By Rock Mayock 1:40 p.m. | Sad news has broken today. Former USC, San Diego Chargers, Miami Dolphins and New England Patriots superstar linebacker Junior Seau was found dead in his Oceanside, CA home from a self inflicted gunshot. He was only 43. The FOOTBALLPHDS will not dignify the media frenzy surrounding the circumstances of Seau’s untimely passing as we would rather recognize the man for his accomplishments on and off the gridiron.
Junior Seau truly is an American success story. Raised in Samoa his ancestral roots run deep in the islands. His great grandfather was a village chief in Pago Pago. At an early age his parents migrated from Samoa to Camp Pendleton where his father worked as a school janitor and his mother at both the Camp commissary and a Laundromat. The Seau family shuttled between American Samoa and the mainland for several years before establishing permanent roots in San Diego when Junior was 7. The family remained a blue collar working class family throughout Junior’s childhood. Despite these economic challenges Junior excelled at basketball, football and track while attending Oceanside High. Junior used his athletic prowess to earn a scholarship to play football at USC.
While at USC Junior was forced to sit out his freshman year due to academic ineligibility (his 690 SAT score was below the minimum standard of 700 for freshman eligibility). Seau used this experience and the ensuing personal and family scrutiny from the Samoan community to fuel his incredible athletic and academic performance during his next three seasons at USC. In his own words:
""I was labeled a dumb jock. I went from being a four-sport star to an ordinary student at USC. I found out who my true friends were. Nobody stuck up for me—not our relatives, best friends or neighbors. There's a lot of jealousy among Samoans, not wanting others to get ahead in life, and my parents got an earful at church: 'We told you he was never going to make it.'"

EXTRACTED DATA:

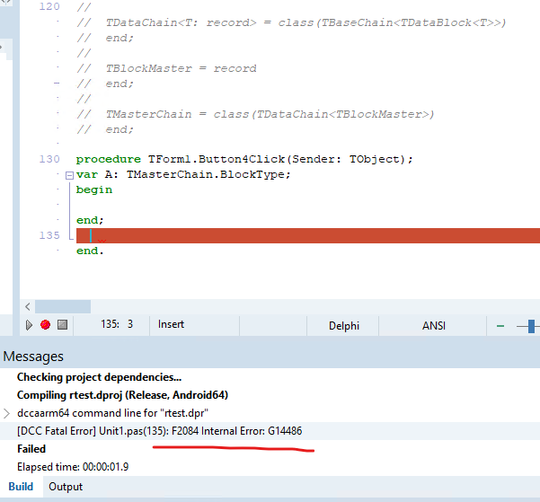540x502 pixels.
Task: Collapse the Button4Click procedure fold marker
Action: tap(69, 176)
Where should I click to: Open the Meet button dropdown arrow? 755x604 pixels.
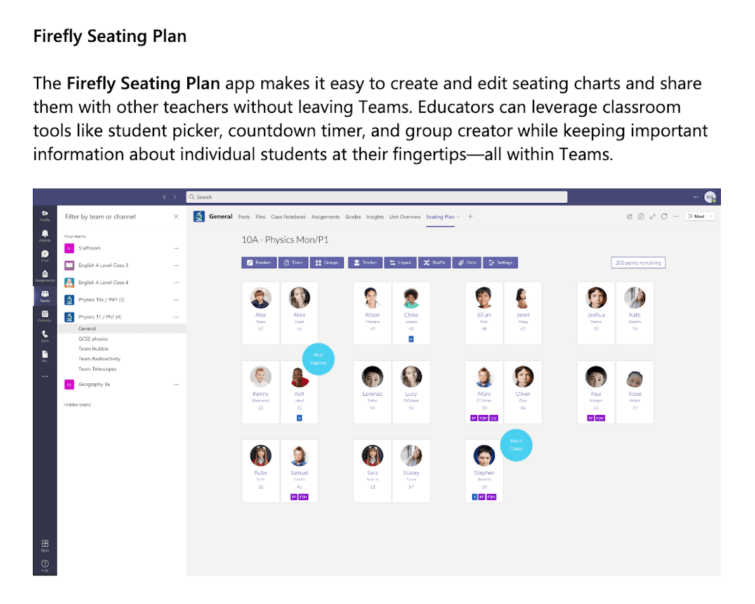(x=711, y=217)
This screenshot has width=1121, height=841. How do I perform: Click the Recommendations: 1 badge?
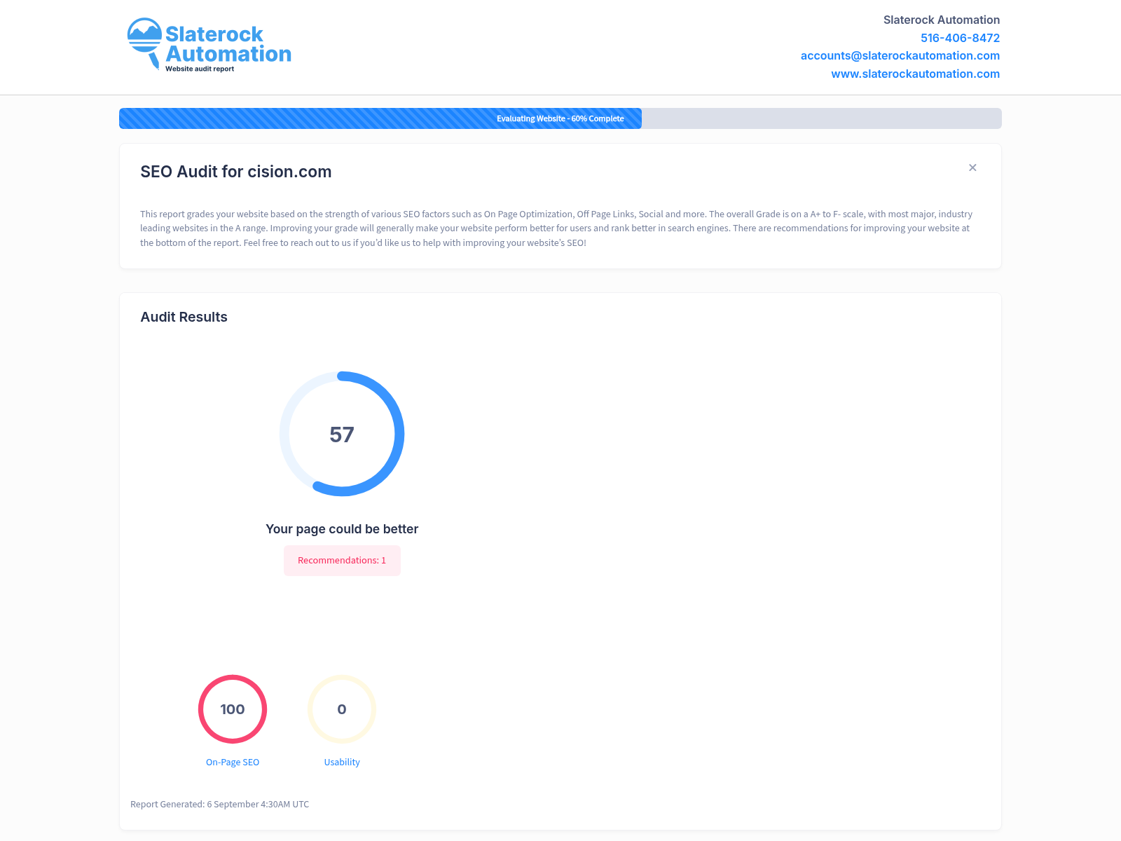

WHAT THE TASK ASKS:
Write the next part of the Junior Seau article, starting after the quote that closes it. The rows have nothing to do with the article on Junior Seau.

THE OUTPUT:
Junior didn’t only make it at USC, he dominated. He was the originator of the “Immaculate Jersey,” a privilege reserved for only a chosen few USC linebackers. Other USC linebackers who have donned the #55 Immaculate Jersey are Jack Del Rio (pre Seau but he still counts), Willie McGinest, Chris Claiborne, Markus Steele (we’ll conveniently forget about him), and Keith Rivers. Junior went on to become consensus All American in 1989 and the #5 overall pick to the San Diego Chargers in 1990.
During his Hall of Fame NFL career Junior Seau redefined the linebacker position. Both his production and work ethic were legendary and the on the field results cannot be disputed.
12 Pro Bowls: 1991, 1992, 1993, 1994, 1995, 1996, 1997, 1998, 1999, 2000, 2001 and 2002
10 Time All Pro: 1991, 1992, 1993, 1994, 1995, 1996, 1997, 1998, 1999 and 2000
AFC Player of the Year: 1994
Career Tackles: 1,849
Career Sacks: 56.5
Career Interceptions: 18
Career Forced Fumbles: 3
Career Pass Deflections: 21
Outside of the NFL Junior was heavily involved in both business and charitable endeavors. His Mission Valley based restaurant, Seau’s The Restaurant, has been a San Diego institution since it opened it's doors in 1996. Junior also started an apparel line aptly titled Say-Ow. Since 1992, the Junior Seau Foundation has worked to assist young adults by educating about child abuse prevention, drug and alcohol abuse awareness, offer after-school education and recreation programs in addition to fighting juvenile delinquency.
In short, Junior was a man who remembered his humble roots. He succeeded at all facets of his life. He clawed his way out of a world of impoverishment, obtained a college education from a premiere university, enjoyed success at the highest level of athletic competition, succeeded in business and then tried to give underprivileged children the opportunities he never had. He is the embodiment of a true Trojan.
RIP Junior. Fight On.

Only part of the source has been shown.